The Invalid Corps, later called the Veteran Reserve Corps, was authorized by United States Secretary of War Edwin Stanton’s General Orders No. 105 on April 28, 1863. It was a time during the Civil War when the Union had difficulty recruiting soldiers. Abraham Lincoln addressed that need in January 1, 1863 in the Emancipation Proclamation, which called for the enlistment of African American soldiers. Congress also passed the Conscription Act of March 3, 1863, the first mandatory military draft in U.S. history. The Invalid Corps was a third policy to expand the pool of available men.
People
“Having lost my right arm, which excludes me from most kinds of work, I have taken this method of gaining a living... I throw myself upon the generosity of the public.”
- The Empty Sleeve: Life and Hardships of Henry H. Meacham of the Union Army. By Himself.
“The sight of several stretchers, each with its legless, armless, or desperately wounded occupant, entering my ward, admonished me that I was there to work, not to wonder or weep; so I corked up my feelings, and returned to the path of duty.”
- Louisa May Alcott, Hospital Letters
“My Dear girl I hope again to see you. I must bid you farewell should I be killed. Remember if I die I die in a good cause. I wish we had a hundred thousand colored troops we would put an end to this war.”
- Lewis Henry Douglass, letter to Helen Amelia Loguen. July 20, 1863.
“The generation that carried on the war has been set apart by its experience. Through our great good fortune, in our youth our hearts were touched with fire. It was given to us to learn at the outset that life is a profound and passionate thing.”
- Oliver Wendell Holmes, Jr., Memorial Day speech, May 30, 1884.
“I had a strong inclination to prepare myself for the ministry; but when the country called for all persons, I could best serve my God by serving my country and my oppressed brothers. The sequel is short–I enlisted for the war.”
- Sergeant William H. Carney, letter in The Liberator from October, 1863.
Soldiers march as a group, in a clearing surrounded by canvas tents and some horses and cannons. In the corner, an artist, Deaf soldier John Donovan sits by a wagon as he draws the scene.
- Donovan, J. (1861). “Camp Brightwood, Colonel Henry S. Briggs. 10th Regiment Massachusetts Volunteers. John Donovan, Deaf Mute, DEL Oct 17th 1861.” Library of Congress.
“My wound is still suppurating, and on account of a fracture of my skull, my head troubles me. My eye is gone—and, on the whole, I am very much used up.

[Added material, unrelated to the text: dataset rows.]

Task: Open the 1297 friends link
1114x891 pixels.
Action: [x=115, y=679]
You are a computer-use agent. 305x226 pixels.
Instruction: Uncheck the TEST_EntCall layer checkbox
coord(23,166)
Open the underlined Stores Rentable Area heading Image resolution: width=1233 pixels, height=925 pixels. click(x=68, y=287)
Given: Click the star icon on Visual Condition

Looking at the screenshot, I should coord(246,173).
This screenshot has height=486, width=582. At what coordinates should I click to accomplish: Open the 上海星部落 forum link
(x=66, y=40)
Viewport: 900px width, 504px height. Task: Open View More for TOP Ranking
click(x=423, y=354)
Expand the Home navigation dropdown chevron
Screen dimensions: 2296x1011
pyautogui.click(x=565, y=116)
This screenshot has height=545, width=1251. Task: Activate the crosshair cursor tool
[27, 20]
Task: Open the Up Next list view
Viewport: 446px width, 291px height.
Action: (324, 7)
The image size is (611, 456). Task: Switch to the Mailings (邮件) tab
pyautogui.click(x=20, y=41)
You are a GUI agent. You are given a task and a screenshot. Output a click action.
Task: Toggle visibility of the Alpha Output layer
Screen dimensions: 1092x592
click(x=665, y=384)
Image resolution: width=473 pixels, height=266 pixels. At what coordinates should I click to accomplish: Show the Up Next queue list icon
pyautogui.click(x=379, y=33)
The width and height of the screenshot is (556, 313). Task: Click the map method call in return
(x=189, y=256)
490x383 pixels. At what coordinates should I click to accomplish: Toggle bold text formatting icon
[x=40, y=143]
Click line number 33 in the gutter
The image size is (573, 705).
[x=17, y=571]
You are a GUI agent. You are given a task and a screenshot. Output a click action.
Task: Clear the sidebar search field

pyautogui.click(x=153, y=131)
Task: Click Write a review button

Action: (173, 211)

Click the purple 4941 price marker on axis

Time though, with the angellike tenderness with which I am cared for at home, will improve me sufficiently to recommence the practice of my profession. How strange has been my fortune! … The end is not yet.”
- Patrick Guiney, letter to Mrs. Shaw, June 2, 1864. (Samito, p. 247.)
“I have just got over that extreme soreness of the feet, which, I believe, has bothered all the nurses, except the real old stagers, whose muscles never surrender… The work is immensely hard, but I get used to it. If we could do it as citizens, instead of soldiers, it would be easy.”
- Hannah Stevenson, letter home, August 8, 1861
"I've done… three things… about healing over the years. One… is to… talk about what happened to me. The vast majority of Vietnam vets never talk about their experiences… I found great healing in being able to talk about it… "
- James Granger Munroe. Recorded 11/20/2002 for the Veterans History Project, Library of Congress.